* Challenge:
Convert the rows below into a JSON list of strings, with one string for each line and no entries for blank lines. Leave the pictures out of the answer.

* Data extract:
-------------------------

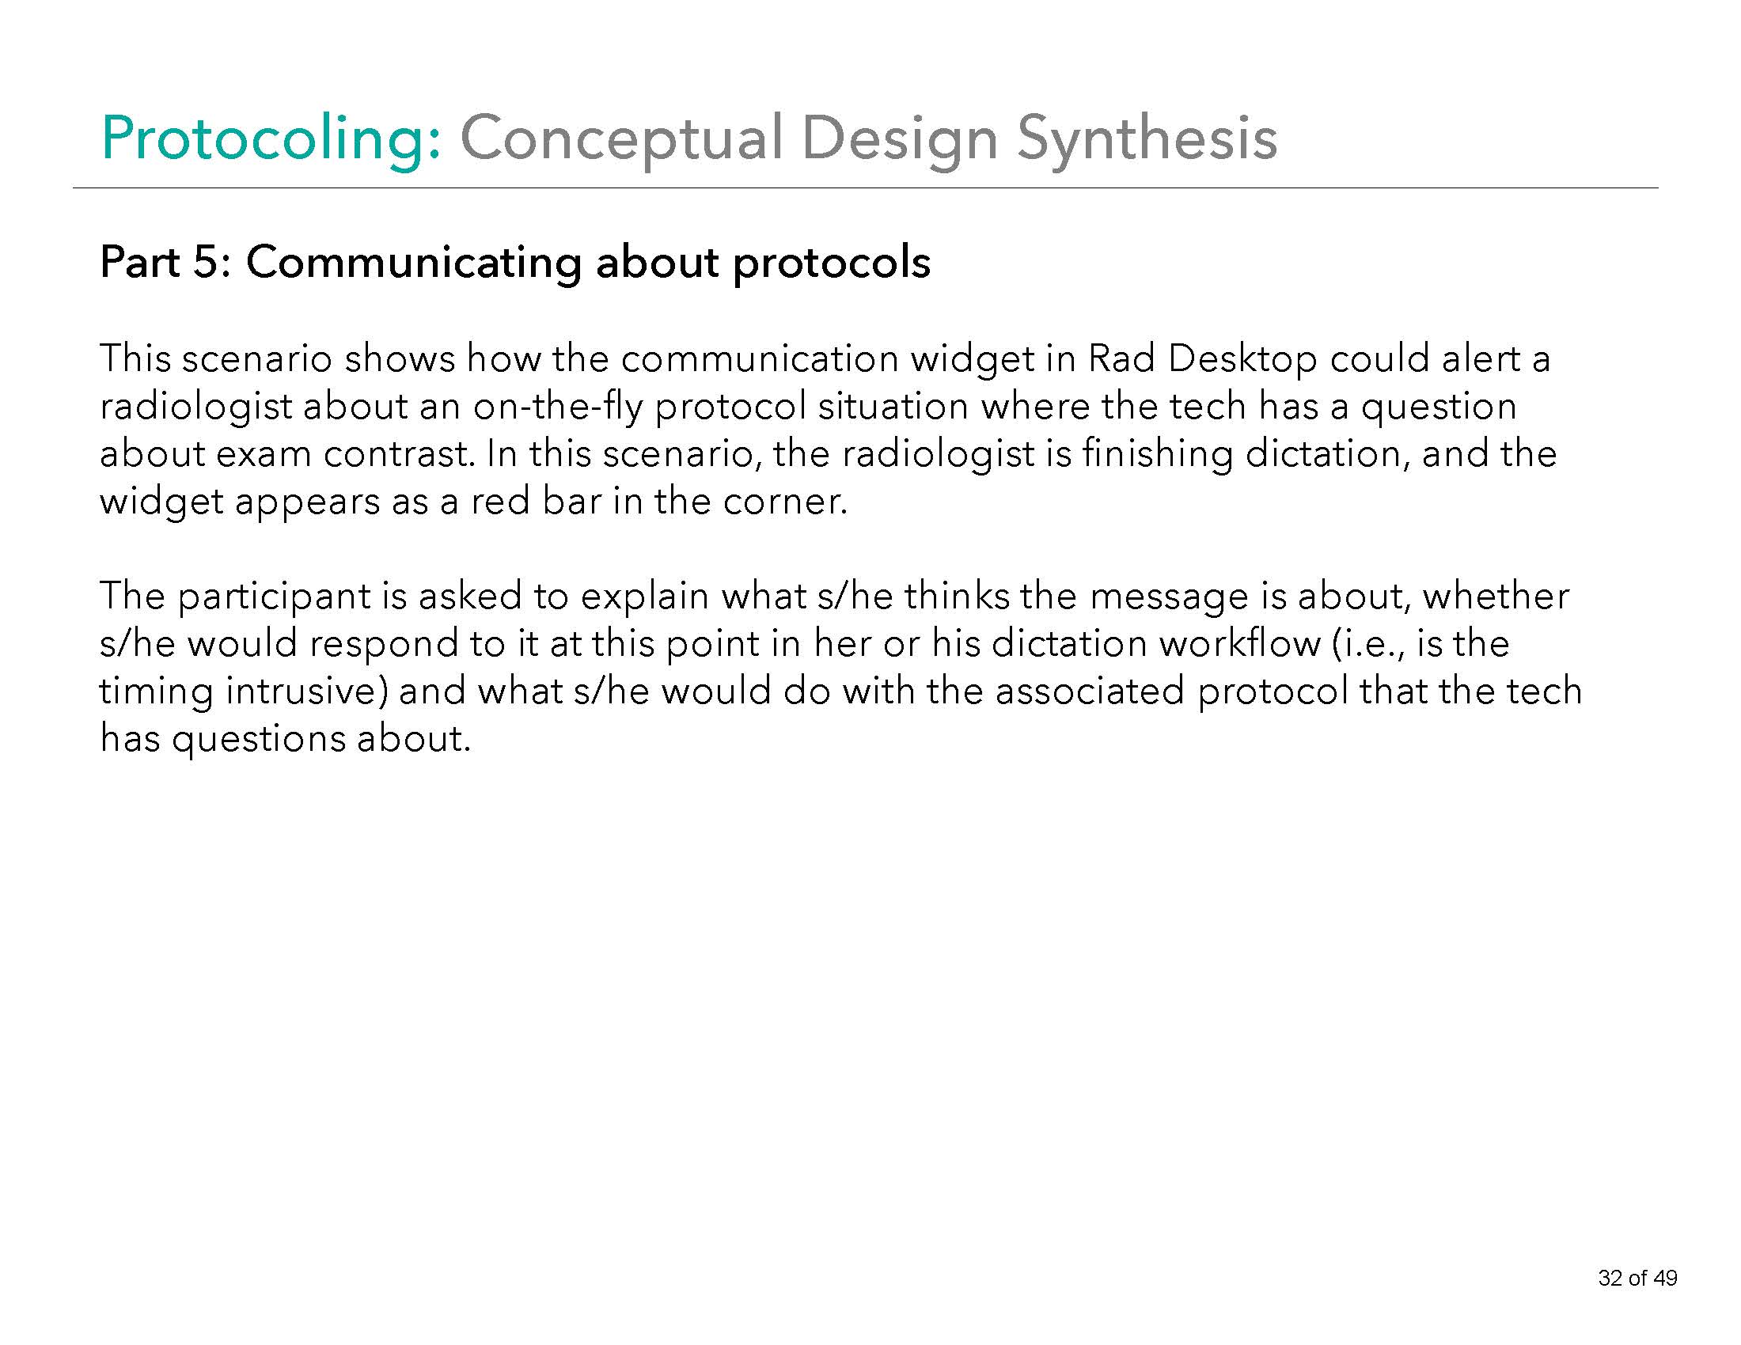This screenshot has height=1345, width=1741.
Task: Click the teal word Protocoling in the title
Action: tap(270, 139)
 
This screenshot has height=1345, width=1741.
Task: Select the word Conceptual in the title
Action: tap(620, 139)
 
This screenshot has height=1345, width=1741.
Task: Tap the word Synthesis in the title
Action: tap(1147, 139)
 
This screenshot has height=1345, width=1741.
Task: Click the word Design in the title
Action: tap(899, 139)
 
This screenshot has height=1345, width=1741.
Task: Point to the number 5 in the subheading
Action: tap(206, 262)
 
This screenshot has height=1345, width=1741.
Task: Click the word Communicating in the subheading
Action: tap(414, 262)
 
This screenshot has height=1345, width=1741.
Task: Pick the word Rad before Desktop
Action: tap(1121, 358)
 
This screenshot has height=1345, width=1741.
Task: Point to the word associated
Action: tap(1090, 691)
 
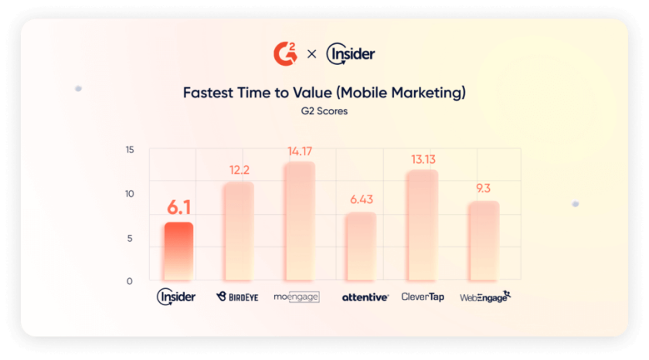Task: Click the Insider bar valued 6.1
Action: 178,252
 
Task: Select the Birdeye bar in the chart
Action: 238,232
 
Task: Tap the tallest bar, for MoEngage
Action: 299,222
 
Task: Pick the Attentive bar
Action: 360,246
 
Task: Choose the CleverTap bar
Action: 422,226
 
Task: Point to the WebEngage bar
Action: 484,241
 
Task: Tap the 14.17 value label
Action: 299,151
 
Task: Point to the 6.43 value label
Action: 361,199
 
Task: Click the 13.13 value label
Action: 422,159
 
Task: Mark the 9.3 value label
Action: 484,188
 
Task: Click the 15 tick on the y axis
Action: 129,150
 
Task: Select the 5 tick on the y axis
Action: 130,238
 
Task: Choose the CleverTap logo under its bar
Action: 422,297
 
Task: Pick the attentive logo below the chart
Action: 365,297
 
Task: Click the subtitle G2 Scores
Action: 324,112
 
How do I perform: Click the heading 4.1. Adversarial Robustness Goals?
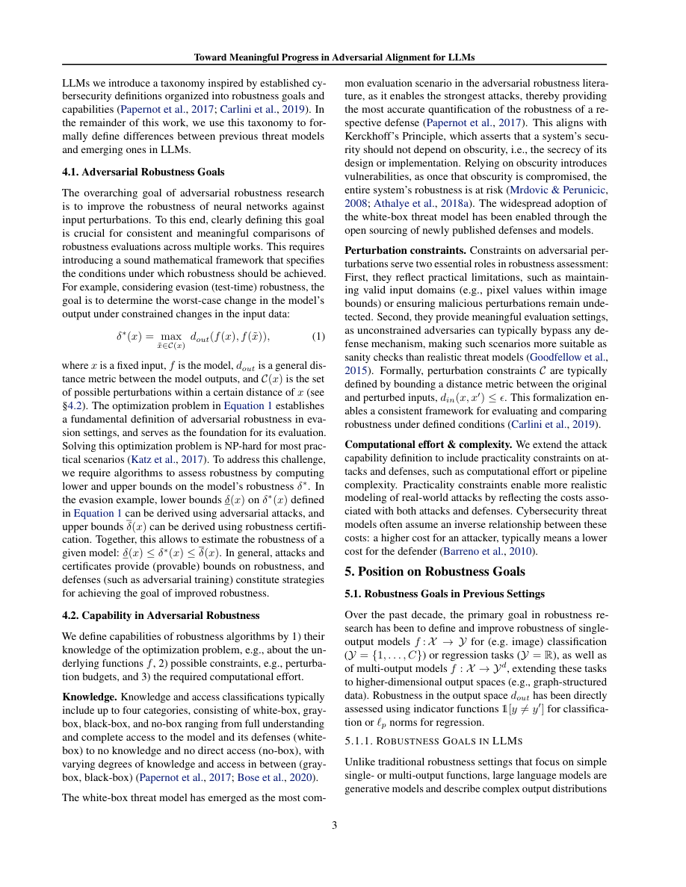point(143,172)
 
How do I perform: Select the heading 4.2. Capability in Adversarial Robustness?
point(161,615)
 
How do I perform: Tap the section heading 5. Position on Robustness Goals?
point(435,571)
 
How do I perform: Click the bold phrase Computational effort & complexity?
point(428,444)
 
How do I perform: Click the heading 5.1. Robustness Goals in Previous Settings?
point(444,594)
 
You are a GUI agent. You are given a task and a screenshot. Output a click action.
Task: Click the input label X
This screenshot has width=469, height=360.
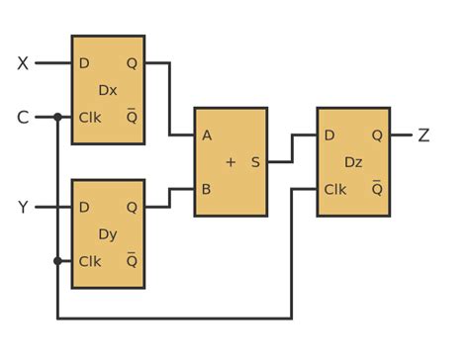point(23,63)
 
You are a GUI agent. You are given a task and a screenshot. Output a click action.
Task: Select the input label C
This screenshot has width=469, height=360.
point(23,118)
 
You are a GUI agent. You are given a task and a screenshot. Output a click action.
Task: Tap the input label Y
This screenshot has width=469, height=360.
point(23,207)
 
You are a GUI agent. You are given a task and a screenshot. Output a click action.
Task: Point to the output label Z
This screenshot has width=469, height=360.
point(423,135)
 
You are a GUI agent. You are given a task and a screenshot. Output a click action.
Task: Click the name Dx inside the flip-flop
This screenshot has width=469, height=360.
point(108,90)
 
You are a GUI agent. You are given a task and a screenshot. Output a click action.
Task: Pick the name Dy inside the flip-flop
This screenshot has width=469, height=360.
point(108,234)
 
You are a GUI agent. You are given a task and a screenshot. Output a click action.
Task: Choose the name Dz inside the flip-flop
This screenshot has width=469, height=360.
point(353,161)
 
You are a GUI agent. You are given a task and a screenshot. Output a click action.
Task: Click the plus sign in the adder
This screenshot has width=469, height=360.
point(231,162)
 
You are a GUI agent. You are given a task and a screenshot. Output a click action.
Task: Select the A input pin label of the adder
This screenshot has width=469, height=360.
point(207,135)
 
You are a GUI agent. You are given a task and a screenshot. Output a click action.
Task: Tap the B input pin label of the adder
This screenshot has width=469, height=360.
point(207,189)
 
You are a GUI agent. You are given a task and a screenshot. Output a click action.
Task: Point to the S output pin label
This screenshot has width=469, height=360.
point(255,162)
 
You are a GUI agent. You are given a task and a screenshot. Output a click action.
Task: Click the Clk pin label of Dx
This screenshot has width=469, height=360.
point(90,118)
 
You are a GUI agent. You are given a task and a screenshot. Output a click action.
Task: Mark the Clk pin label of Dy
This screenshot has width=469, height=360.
point(90,262)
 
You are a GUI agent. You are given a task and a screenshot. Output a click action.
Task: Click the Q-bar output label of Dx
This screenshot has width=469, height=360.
point(132,117)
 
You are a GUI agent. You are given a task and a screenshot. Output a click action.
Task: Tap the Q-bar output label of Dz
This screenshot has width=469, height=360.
point(377,188)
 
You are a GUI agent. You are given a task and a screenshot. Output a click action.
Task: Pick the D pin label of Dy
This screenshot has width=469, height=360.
point(84,207)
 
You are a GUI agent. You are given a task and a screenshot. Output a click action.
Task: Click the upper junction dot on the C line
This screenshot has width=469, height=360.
point(57,118)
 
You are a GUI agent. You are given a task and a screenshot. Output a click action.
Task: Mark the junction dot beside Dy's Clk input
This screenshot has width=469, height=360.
point(57,261)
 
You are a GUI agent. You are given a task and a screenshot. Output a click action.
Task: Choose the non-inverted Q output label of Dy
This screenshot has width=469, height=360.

-------------------------

* In response:
[
  "This screenshot has height=1345, width=1741.",
  "Task: Click the teal word Protocoling in the title",
  "Action: tap(270, 139)",
  "This screenshot has height=1345, width=1741.",
  "Task: Select the word Conceptual in the title",
  "Action: tap(620, 139)",
  "This screenshot has height=1345, width=1741.",
  "Task: Tap the word Synthesis in the title",
  "Action: tap(1147, 139)",
  "This screenshot has height=1345, width=1741.",
  "Task: Click the word Design in the title",
  "Action: tap(899, 139)",
  "This screenshot has height=1345, width=1741.",
  "Task: Point to the number 5 in the subheading",
  "Action: tap(206, 262)",
  "This screenshot has height=1345, width=1741.",
  "Task: Click the word Communicating in the subheading",
  "Action: tap(414, 262)",
  "This screenshot has height=1345, width=1741.",
  "Task: Pick the word Rad before Desktop",
  "Action: tap(1121, 358)",
  "This screenshot has height=1345, width=1741.",
  "Task: Point to the word associated",
  "Action: tap(1090, 691)",
  "Task: Click the Insider bar valued 6.1",
  "Action: 178,252",
  "Task: Select the Birdeye bar in the chart",
  "Action: 238,232",
  "Task: Tap the tallest bar, for MoEngage",
  "Action: 299,222",
  "Task: Pick the Attentive bar",
  "Action: 360,246",
  "Task: Choose the CleverTap bar",
  "Action: 422,226",
  "Task: Point to the WebEngage bar",
  "Action: 484,241",
  "Task: Tap the 14.17 value label",
  "Action: 299,151",
  "Task: Point to the 6.43 value label",
  "Action: 361,199",
  "Task: Click the 13.13 value label",
  "Action: 422,159",
  "Task: Mark the 9.3 value label",
  "Action: 484,188",
  "Task: Click the 15 tick on the y axis",
  "Action: 129,150",
  "Task: Select the 5 tick on the y axis",
  "Action: 130,238",
  "Task: Choose the CleverTap logo under its bar",
  "Action: 422,297",
  "Task: Pick the attentive logo below the chart",
  "Action: 365,297",
  "Task: Click the subtitle G2 Scores",
  "Action: 324,112",
  "How do I perform: Click the heading 4.1. Adversarial Robustness Goals?",
  "point(143,172)",
  "How do I perform: Select the heading 4.2. Capability in Adversarial Robustness?",
  "point(161,615)",
  "How do I perform: Tap the section heading 5. Position on Robustness Goals?",
  "point(435,571)",
  "How do I perform: Click the bold phrase Computational effort & complexity?",
  "point(428,444)",
  "How do I perform: Click the heading 5.1. Robustness Goals in Previous Settings?",
  "point(444,594)",
  "You are a GUI agent. You are given a task and a screenshot. Output a click action.",
  "Task: Click the input label X",
  "This screenshot has width=469, height=360.",
  "point(23,63)",
  "You are a GUI agent. You are given a task and a screenshot. Output a click action.",
  "Task: Select the input label C",
  "This screenshot has width=469, height=360.",
  "point(23,118)",
  "You are a GUI agent. You are given a task and a screenshot. Output a click action.",
  "Task: Tap the input label Y",
  "This screenshot has width=469, height=360.",
  "point(23,207)",
  "You are a GUI agent. You are given a task and a screenshot. Output a click action.",
  "Task: Point to the output label Z",
  "This screenshot has width=469, height=360.",
  "point(423,135)",
  "You are a GUI agent. You are given a task and a screenshot. Output a click action.",
  "Task: Click the name Dx inside the flip-flop",
  "This screenshot has width=469, height=360.",
  "point(108,90)",
  "You are a GUI agent. You are given a task and a screenshot. Output a click action.",
  "Task: Pick the name Dy inside the flip-flop",
  "This screenshot has width=469, height=360.",
  "point(108,234)",
  "You are a GUI agent. You are given a task and a screenshot. Output a click action.",
  "Task: Choose the name Dz inside the flip-flop",
  "This screenshot has width=469, height=360.",
  "point(353,161)",
  "You are a GUI agent. You are given a task and a screenshot. Output a click action.",
  "Task: Click the plus sign in the adder",
  "This screenshot has width=469, height=360.",
  "point(231,162)",
  "You are a GUI agent. You are given a task and a screenshot. Output a click action.",
  "Task: Select the A input pin label of the adder",
  "This screenshot has width=469, height=360.",
  "point(207,135)",
  "You are a GUI agent. You are given a task and a screenshot. Output a click action.",
  "Task: Tap the B input pin label of the adder",
  "This screenshot has width=469, height=360.",
  "point(207,189)",
  "You are a GUI agent. You are given a task and a screenshot. Output a click action.",
  "Task: Point to the S output pin label",
  "This screenshot has width=469, height=360.",
  "point(255,162)",
  "You are a GUI agent. You are given a task and a screenshot. Output a click action.",
  "Task: Click the Clk pin label of Dx",
  "This screenshot has width=469, height=360.",
  "point(90,118)",
  "You are a GUI agent. You are given a task and a screenshot. Output a click action.",
  "Task: Mark the Clk pin label of Dy",
  "This screenshot has width=469, height=360.",
  "point(90,262)",
  "You are a GUI agent. You are given a task and a screenshot. Output a click action.",
  "Task: Click the Q-bar output label of Dx",
  "This screenshot has width=469, height=360.",
  "point(132,117)",
  "You are a GUI agent. You are given a task and a screenshot. Output a click action.",
  "Task: Tap the Q-bar output label of Dz",
  "This screenshot has width=469, height=360.",
  "point(377,188)",
  "You are a GUI agent. You are given a task and a screenshot. Output a click action.",
  "Task: Pick the D pin label of Dy",
  "This screenshot has width=469, height=360.",
  "point(84,207)",
  "You are a GUI agent. You are given a task and a screenshot. Output a click action.",
  "Task: Click the upper junction dot on the C line",
  "This screenshot has width=469, height=360.",
  "point(57,118)",
  "You are a GUI agent. You are given a task and a screenshot. Output a click action.",
  "Task: Mark the junction dot beside Dy's Clk input",
  "This screenshot has width=469, height=360.",
  "point(57,261)",
  "You are a GUI agent. You are given a task and a screenshot. Output a click action.",
  "Task: Choose the non-inverted Q output label of Dy",
  "This screenshot has width=469, height=360."
]